=== Provided entries ===
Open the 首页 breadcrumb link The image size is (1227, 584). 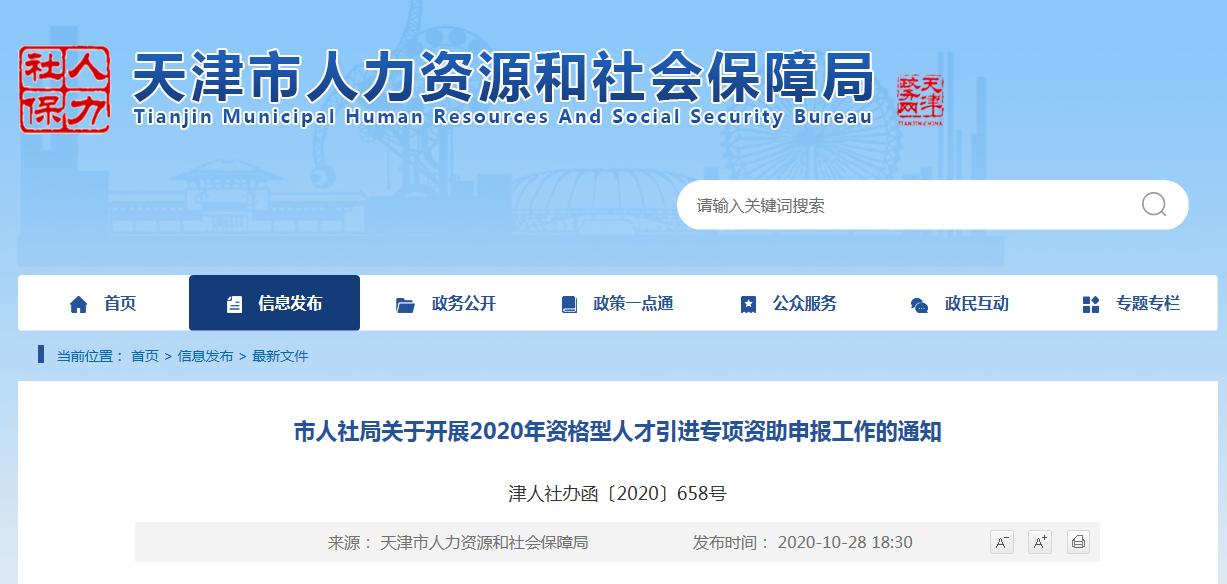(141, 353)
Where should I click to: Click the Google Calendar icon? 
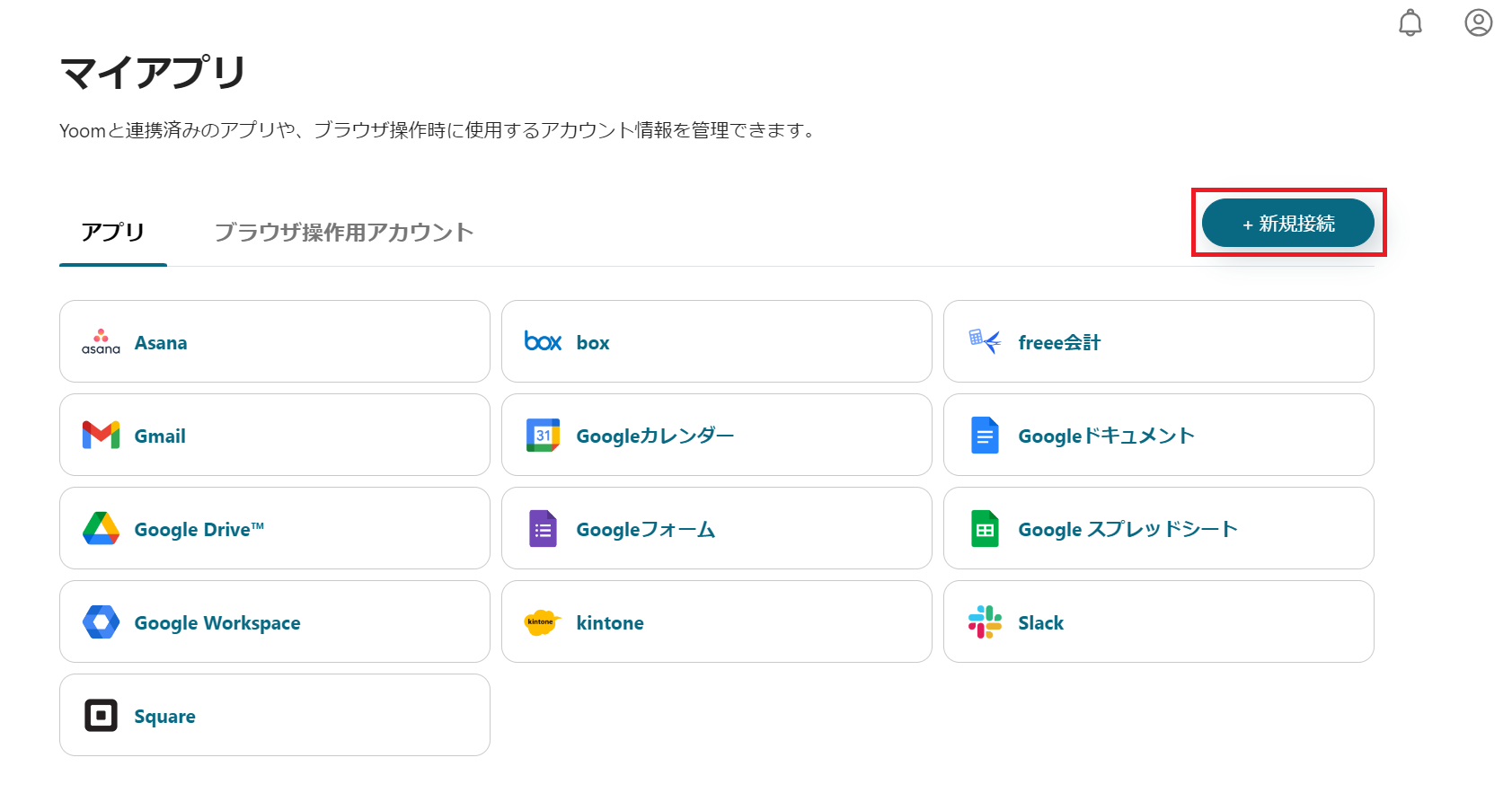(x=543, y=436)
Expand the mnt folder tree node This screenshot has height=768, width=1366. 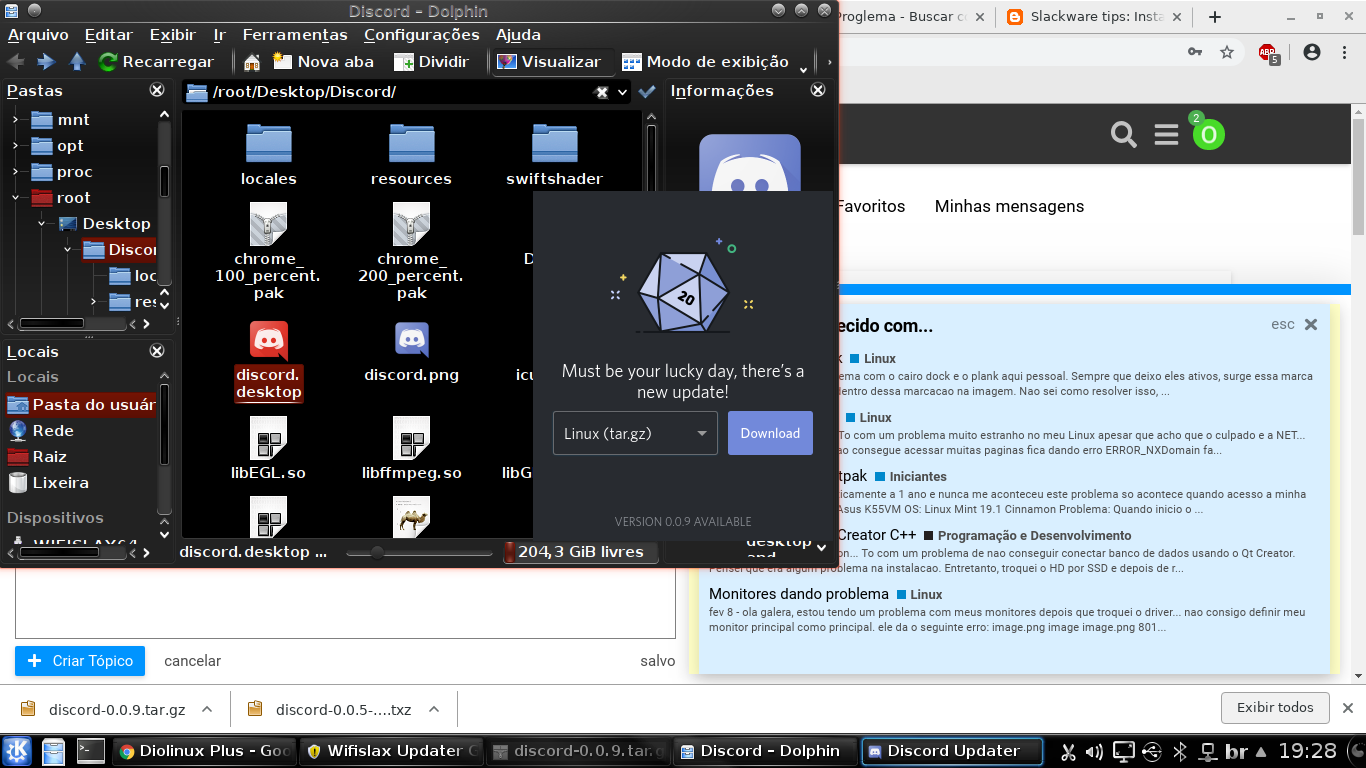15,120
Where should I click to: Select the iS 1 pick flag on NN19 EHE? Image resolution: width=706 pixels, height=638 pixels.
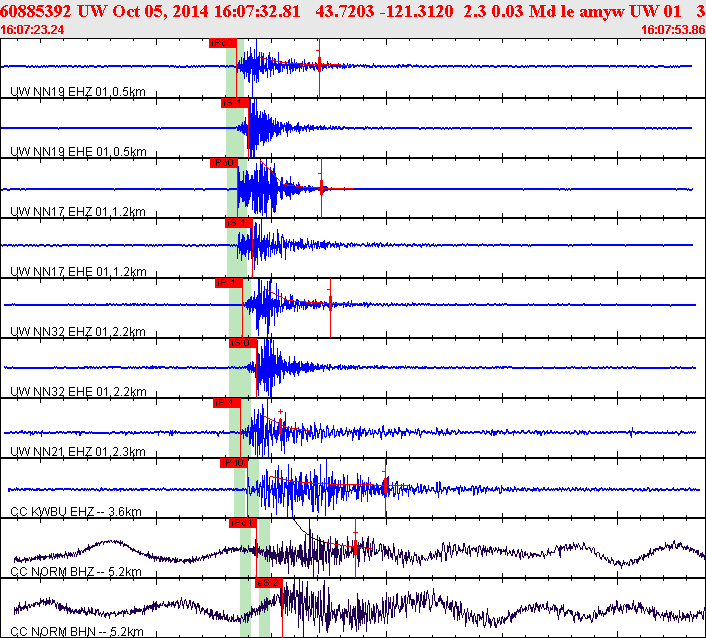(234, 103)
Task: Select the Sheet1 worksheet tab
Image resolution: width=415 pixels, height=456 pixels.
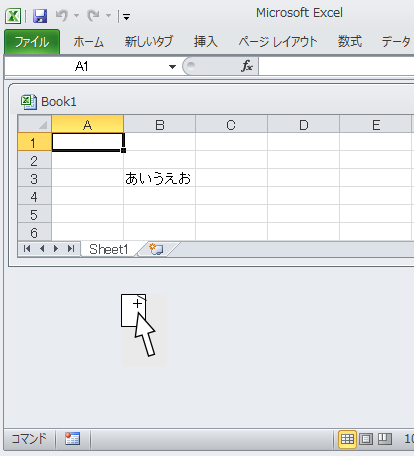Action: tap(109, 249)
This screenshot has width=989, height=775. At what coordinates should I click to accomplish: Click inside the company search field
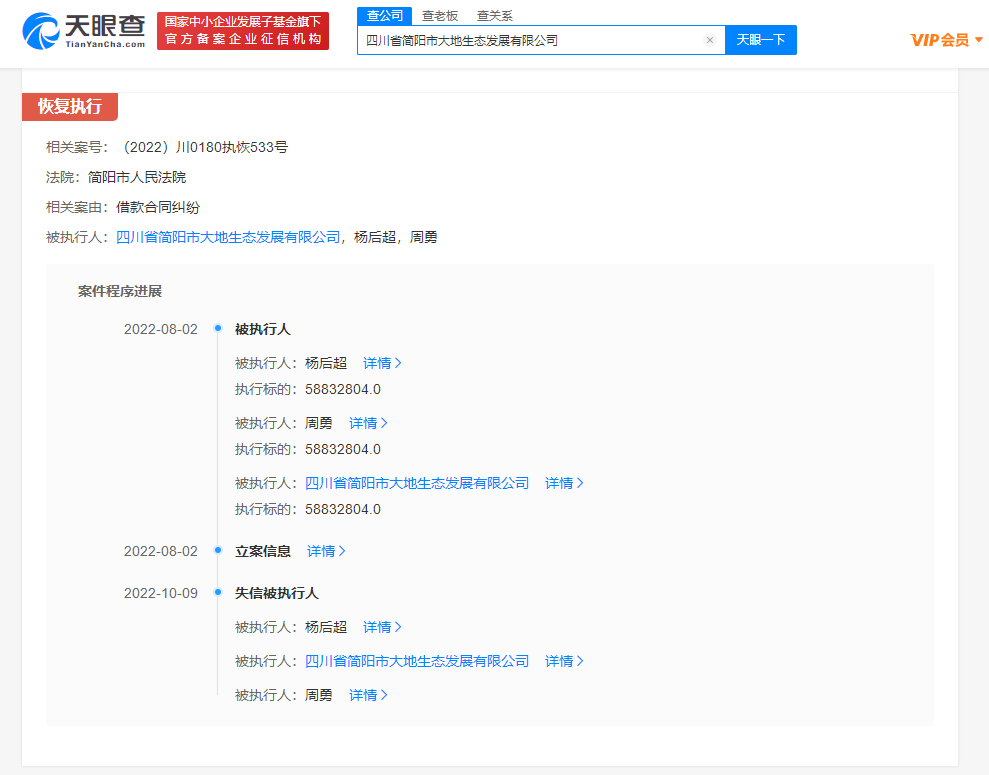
===
Make an exact copy of the lines of the records from the line containing "Where should I click to: Select" through the final line, both ends included, but not of the pictures.

Where should I click to: Select the iS 1 pick flag on NN19 EHE? Image resolution: width=706 pixels, height=638 pixels.
(234, 103)
Task: Select the Sheet1 worksheet tab
Image resolution: width=415 pixels, height=456 pixels.
Action: tap(109, 249)
This screenshot has width=989, height=775. At what coordinates should I click to accomplish: Click inside the company search field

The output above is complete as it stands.